Thierry Fremaux, responsável pelo festival de cinema de Cannes disse ao ‘Hollywood Reporter’ que a plataforma Netflix e outros serviços de ‘streaming’ (emissão através da internet) vão deixar de concorrer à Palma de Ouro no festival francês.

“As pessoas da Netflix adoram a passadeira vermelha e gostariam de estar presentes com os outros filmes. Mas percebem que a intransigência do respetivo modelo é agora o oposto do nosso”, disse Fremaux.

No ano passado quando o filme “Okja”, de Bong Joon-ho, e “The Meyerrowitz Stories”, de Noah Baumbach, foram autorizados a participar na competição, várias figuras do cinema protestaram. Sindicados e cineastas franceses condenaram a decisão e prometeram protestos. Agora, a organização muda as regras para o edição deste ano.

Na altura, Fremaux defendeu a decisão com o objetivo de trazer alguma inovação ao concurso, e também para não perder duas obras de cineastas conceituados para outros festivais. Recorde-se que nenhum deles chegou a ser premiado.

Ainda assim, Thierry Fremaux acreditava que a Netflix, uma OTT norte-americana, iria mudar as regras para se adaptar ao festival. “No ano passado, quando selecionámos estes dois filmes, pensei que podia convencer a Netflix a distribuí-los nos cinemas. Fui presunçoso, eles recusaram”, disse o responsável pelo festival ao ‘Hollywood Reporter’.

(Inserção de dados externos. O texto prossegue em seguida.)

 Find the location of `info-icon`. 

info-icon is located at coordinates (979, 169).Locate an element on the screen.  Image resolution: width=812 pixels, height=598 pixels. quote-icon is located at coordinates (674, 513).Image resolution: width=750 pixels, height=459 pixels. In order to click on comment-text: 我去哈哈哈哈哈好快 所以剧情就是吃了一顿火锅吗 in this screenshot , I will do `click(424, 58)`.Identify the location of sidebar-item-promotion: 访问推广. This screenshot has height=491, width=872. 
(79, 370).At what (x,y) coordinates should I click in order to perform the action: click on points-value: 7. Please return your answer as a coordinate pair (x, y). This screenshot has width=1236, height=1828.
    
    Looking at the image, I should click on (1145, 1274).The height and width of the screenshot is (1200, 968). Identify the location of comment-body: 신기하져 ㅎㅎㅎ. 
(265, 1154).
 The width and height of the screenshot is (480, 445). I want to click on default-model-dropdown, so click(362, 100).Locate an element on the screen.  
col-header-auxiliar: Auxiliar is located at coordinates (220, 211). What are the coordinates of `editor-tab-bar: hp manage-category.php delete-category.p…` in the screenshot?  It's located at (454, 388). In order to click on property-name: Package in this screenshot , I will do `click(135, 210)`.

Em causa está o facto de a Netflix fornecer um serviço que ultrapassa os tradicionais circuitos de distribuição de cinema e séries, disponibilizando os conteúdos diretamente na internet (daí se chame OTT — ‘over-the-top’, isto é, que passa por cima).

No ano passado, a empresa procurou licenças temporárias para exibir os filmes nas salas francesas durante menos de uma semana, bem como uma data de lançamento na plataforma ‘online’ que gere. Porém, as regras francesas impossibilitaram a estratégia e as duas partes não chegaram a acordo.

Assim, o festival de Cannes passa a obrigar os concorrentes a ter uma estreia no circuito francês.

“Temos de ter em conta a existência destes novos jogadores poderosos: Amazon, Netflix e, talvez em breve, a Apple”, disse o responsável, sublinhando que o festival já tem tomado decisões controversas, por exemplo quando trouxe à competição filmes criados originalmente para a televisão e permitindo a projeção digital em 2000.

“Vamos defender a imagem de um festival disposto a correr riscos, a questionar o cinema e temos de estar na mesa dessa discussão todos os anos”, defende.

Fremaux diz que, ao mesmo tempo que casas como a Netflix ou a Amazon estão a permitir aos realizadores criar filmes com enormes orçamentos, estão também a criar “híbridos” que não são nem televisão, nem cinema. “O cinema [ainda] triunfa em todo o lado, mesmo nas série da idade dourada”, disse. “A história do cinema e a história da internet são duas coisas diferentes”, conclui.

Antes, numa entrevista à ‘Le Film Français’, Fremaux anunciou também a proibição de auto-retratos, as famosas ‘selfies’.

Recorde-se que recentemente o aclamado realizador norte-americano Steven Spielberg defendeu uma posição semelhante. O realizador de “The Post” diz que os filmes da Netflix não devem concorrer aos Óscares.

“Quando te comprometes com um formato de televisão, és um filme de televisão”, disse o realizador ao canal britânico ITV. “Obviamente, se for um bom espetáculo, merece um Emmy, mas não um Óscar”.